**Required work:** The reply should contain every entry exactly as given, with no pictures in it.

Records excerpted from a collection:
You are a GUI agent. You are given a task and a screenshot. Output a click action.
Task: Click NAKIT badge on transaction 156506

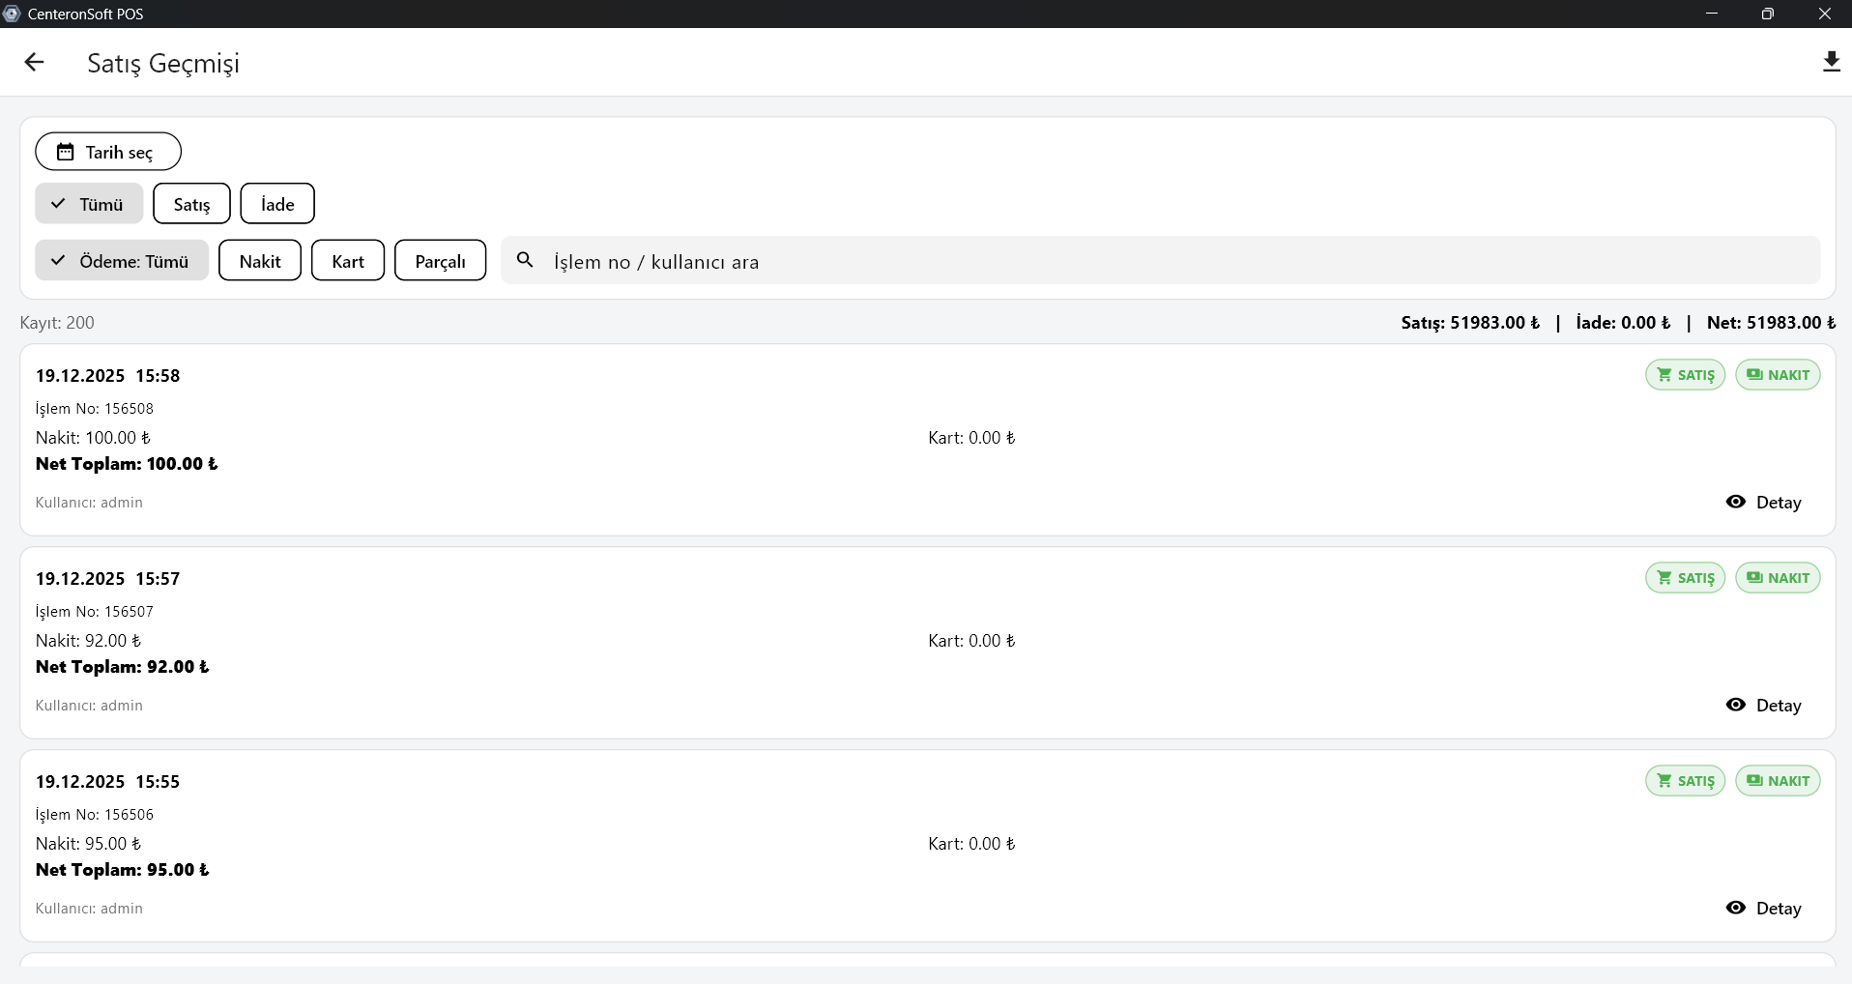point(1778,781)
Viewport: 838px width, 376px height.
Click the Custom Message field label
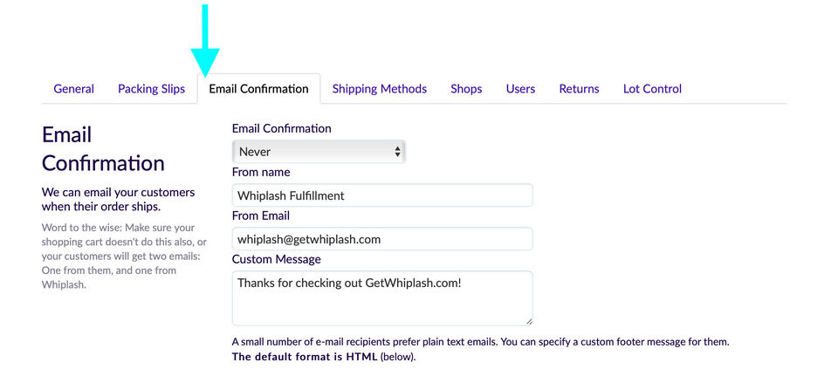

**Result below:**
You are a GUI agent. You are given a task and a screenshot. Output a click action.
Task: Click NAKIT badge on transaction 156506

point(1778,781)
Viewport: 838px width, 376px height.
Click the Custom Message field label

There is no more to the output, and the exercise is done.